The first thing we need to do is to convert the empty Flakey module that was created when the Mix generated the application:

defmodule Flakey do
  use Application

  def start(_type, _args) do
    Flakey.Supervisor.start_link()
  end
end

As you can see, we need to include the Application module and then implement the start/2 function. In this case we simply need to start the Flakey.Supervisor.

Next we need to tweak the mix.exs file that was also automatically created when we generated the mix application.

The only thing to change is to add the Flakey module’s application/0 function.

def application do
  [applications: [:logger], mod: {Flakey, []}]
end

The mod key is where we provide the module that will be called on start up. The module can be any module that implements the Application behaviour. The first argument is the module, and the second argument is a keyword list of arguments that will be provided, in this case an empty list.

With all of this in place, we can restart iex again:

iex -S mix

Now we can call the check/0 function on the Flakey.Service without having to start the supervisor first:

Flakey.Service.check()

Finally one more thing we should look at in this introduction to supervisors. If you run the following line in iex you should be presented with a new window:

:observer.start()

Next if you click on the Applications tab, you should see a tree that represents the supervision tree of the application.

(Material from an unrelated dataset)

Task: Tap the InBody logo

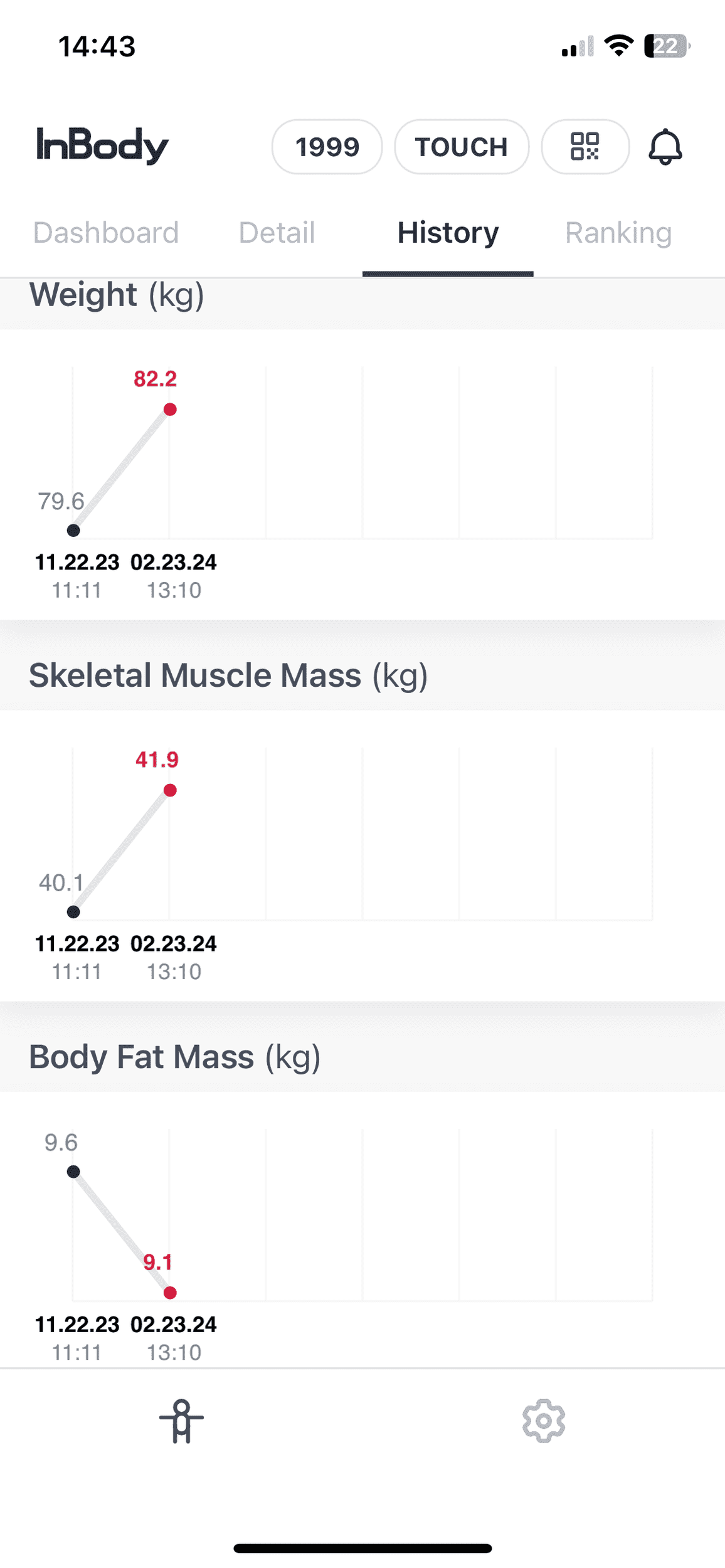Action: click(102, 146)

Now if right click on Elixir.Flakey.Service and choose “Kill Process”, you can kill the Flakey.Service process and see it pop right back automatically thanks to our supervisor.

Conclusion

A big part of Elixir applications is the “let it crash” philosophy. Instead of writing defensive code, we only write the happy path,

If something goes wrong we just let the process crash because when a process crashes we can automatically create a new process using a supervisor. A supervisor is a process that has a single responsibility of starting new processes.

Elixir applications are built in the structure of supervision trees. If a process dies, the crash is isolated and dealt with as part of the supervision tree.

This means if a leaf or a branch dies, the rest of the application is not touched. This is the secret to how Elixir applications are so highly fault tolerant.